● **Exercise brief**
Echo the records between the line holding "Where should I click to: Select" and the line holding "Action: 621,510", inclusive, and leave the pictures out of your answer.

#### Task inputs

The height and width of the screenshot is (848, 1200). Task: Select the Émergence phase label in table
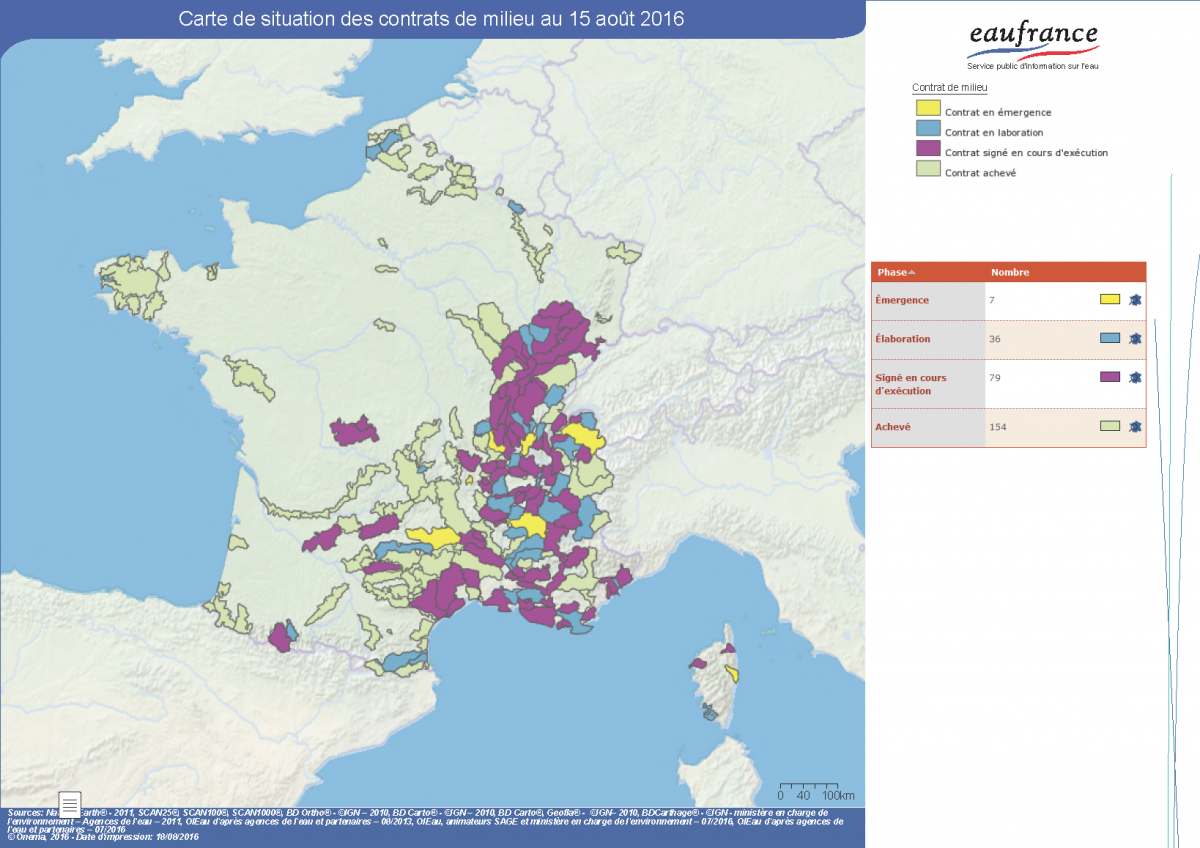point(902,300)
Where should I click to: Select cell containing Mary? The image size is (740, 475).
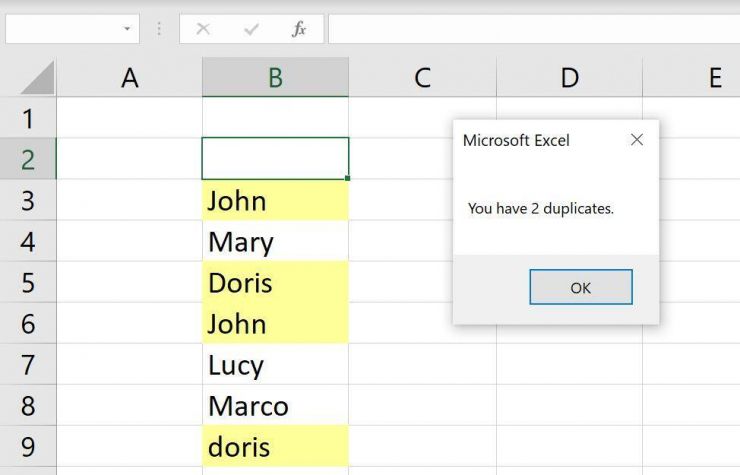pyautogui.click(x=275, y=242)
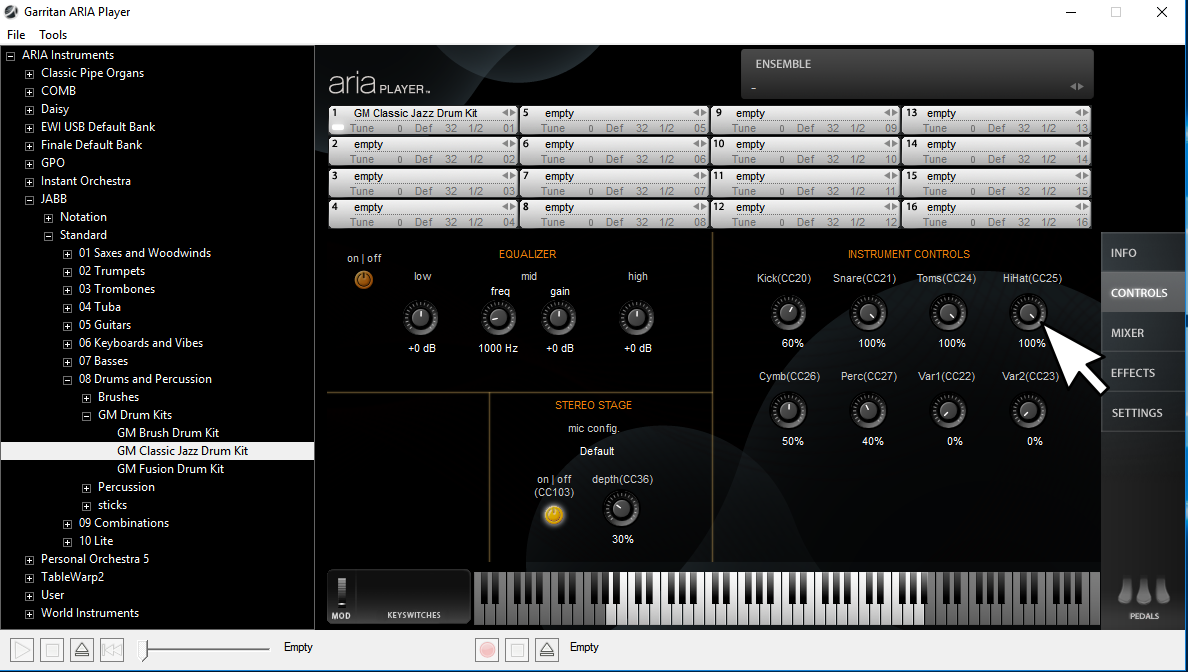This screenshot has height=672, width=1188.
Task: Click the stereo stage depth(CC36) knob
Action: 621,510
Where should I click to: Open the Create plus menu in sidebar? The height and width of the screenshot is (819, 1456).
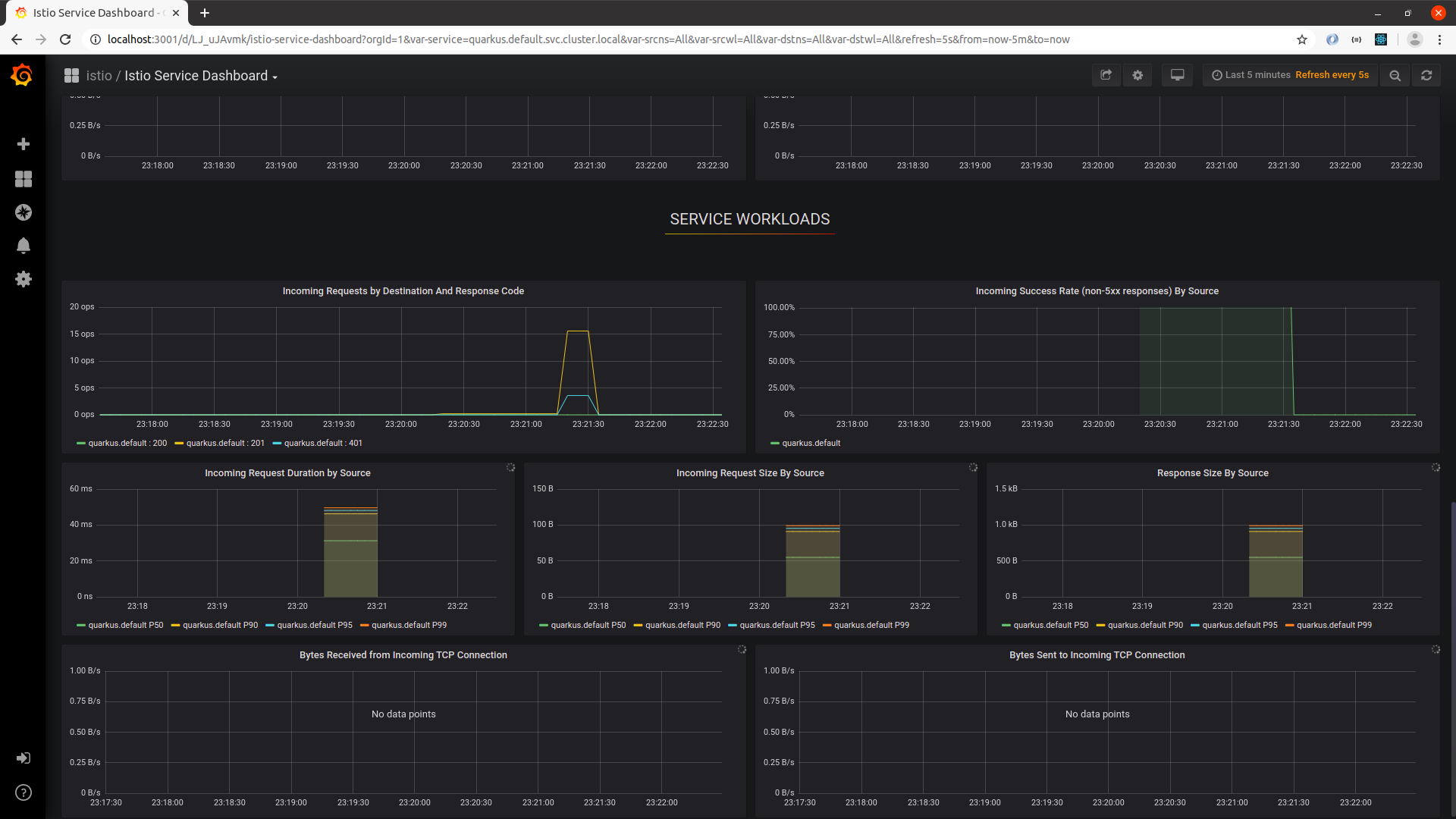[24, 144]
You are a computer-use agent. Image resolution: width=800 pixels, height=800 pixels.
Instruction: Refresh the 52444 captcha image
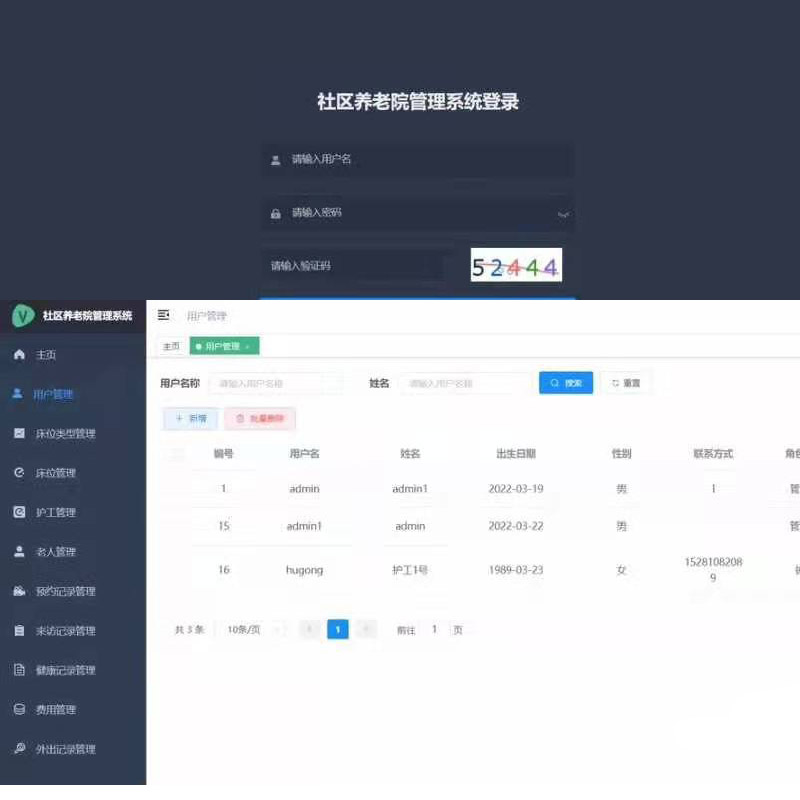point(516,266)
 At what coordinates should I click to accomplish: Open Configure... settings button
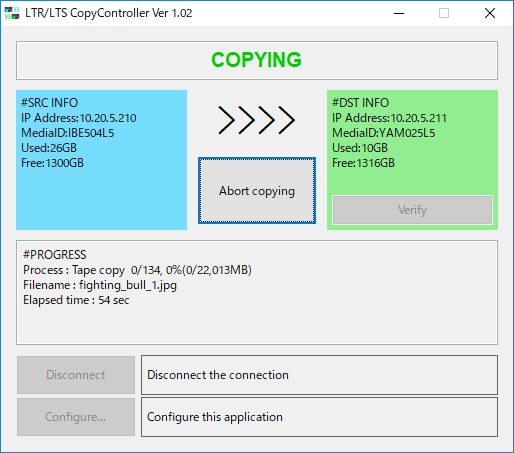pos(76,417)
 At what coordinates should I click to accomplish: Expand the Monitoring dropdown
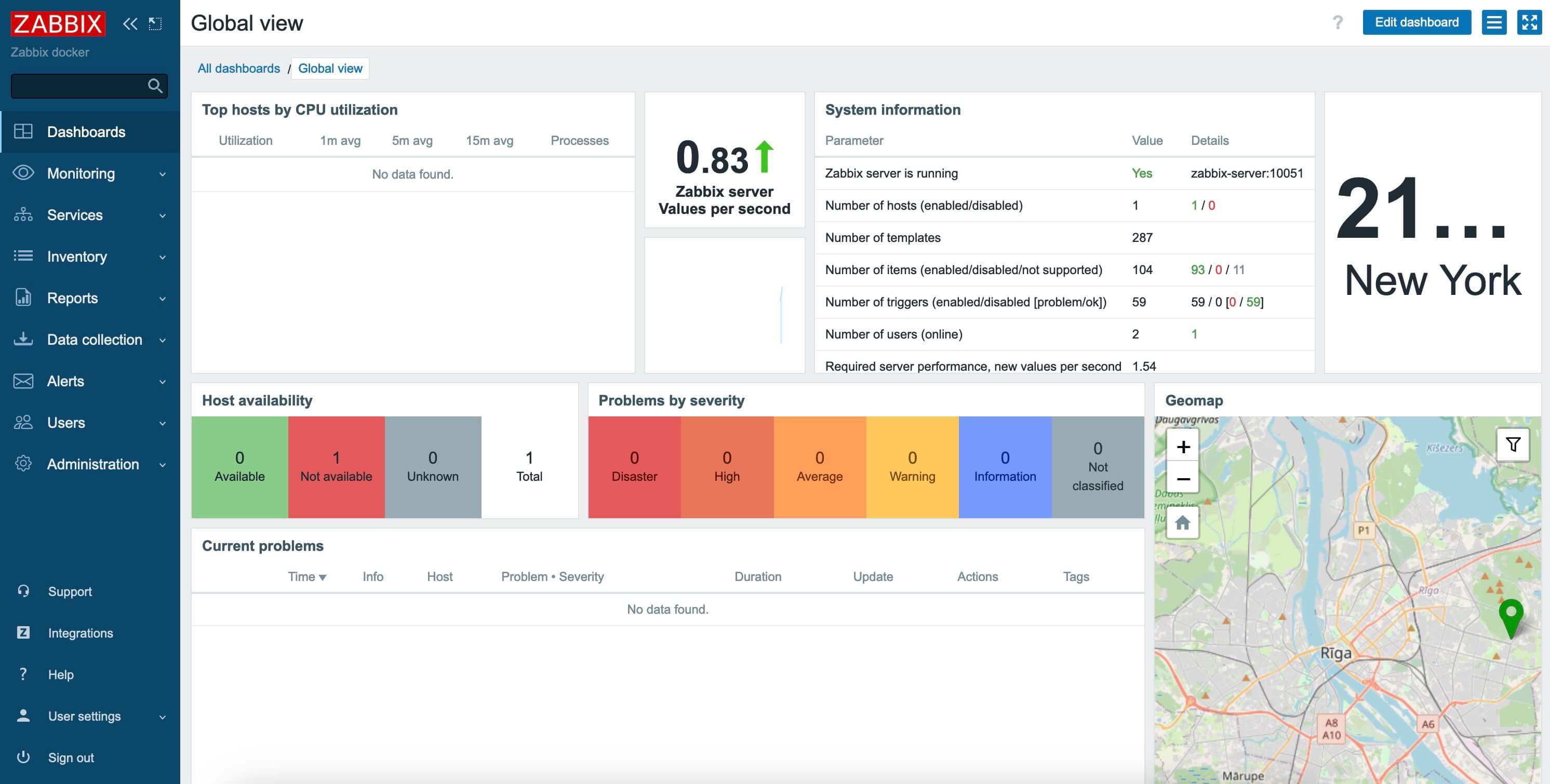[90, 173]
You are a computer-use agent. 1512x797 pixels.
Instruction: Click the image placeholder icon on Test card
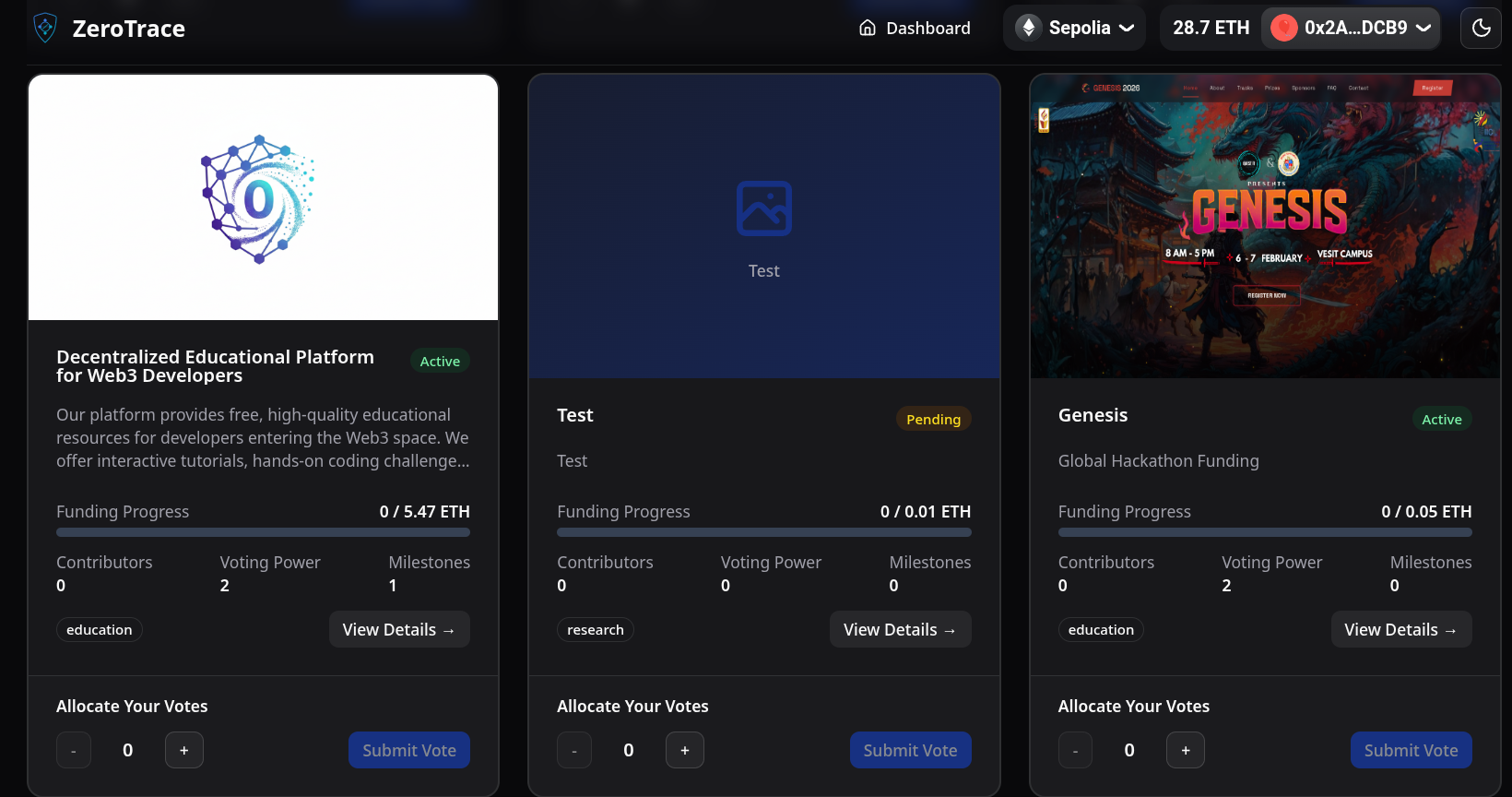(x=763, y=208)
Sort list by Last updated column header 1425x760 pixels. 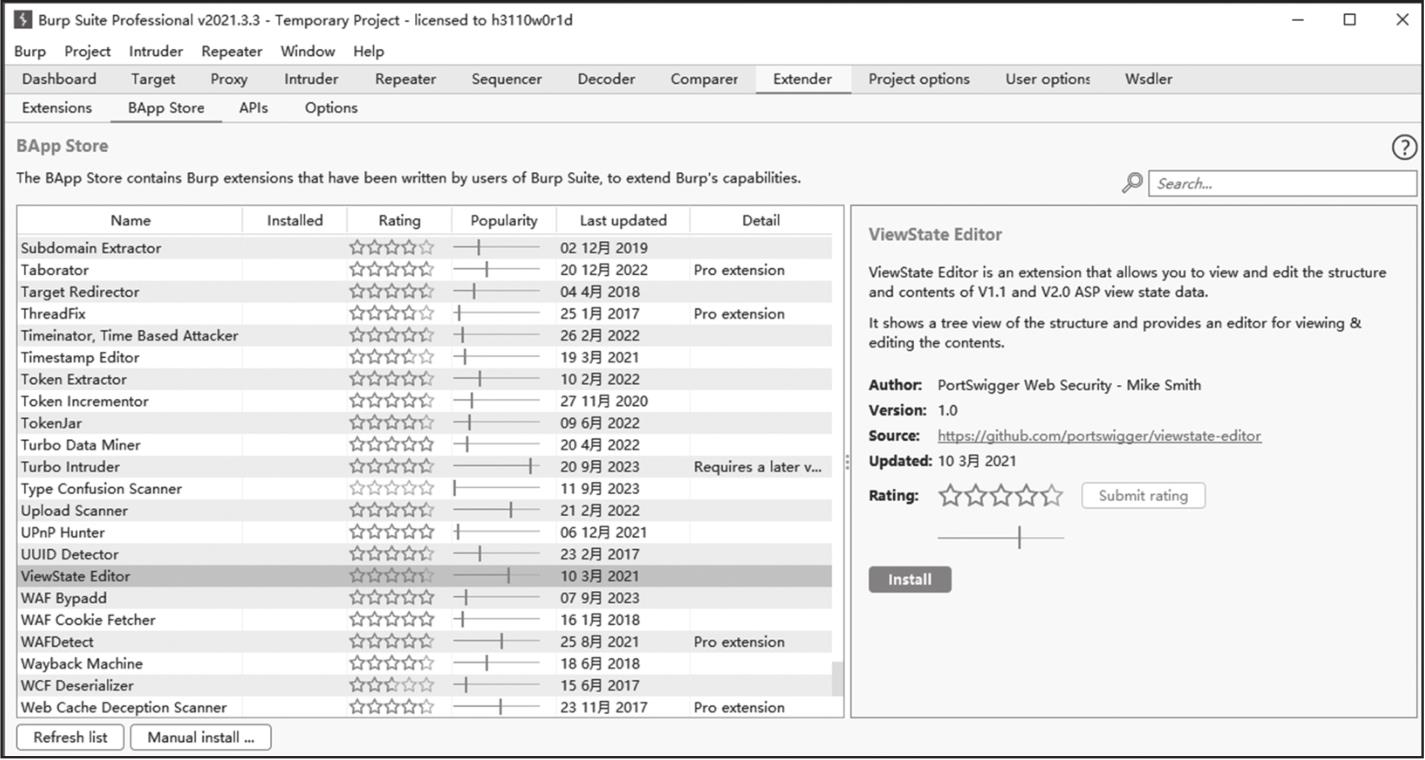click(x=622, y=221)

########

● **Worked answer**
Where should I click to: Select cell containing Mary? The image size is (740, 475).
pyautogui.click(x=275, y=242)
This screenshot has height=672, width=1188.
Task: Click the stereo stage depth(CC36) knob
Action: 621,510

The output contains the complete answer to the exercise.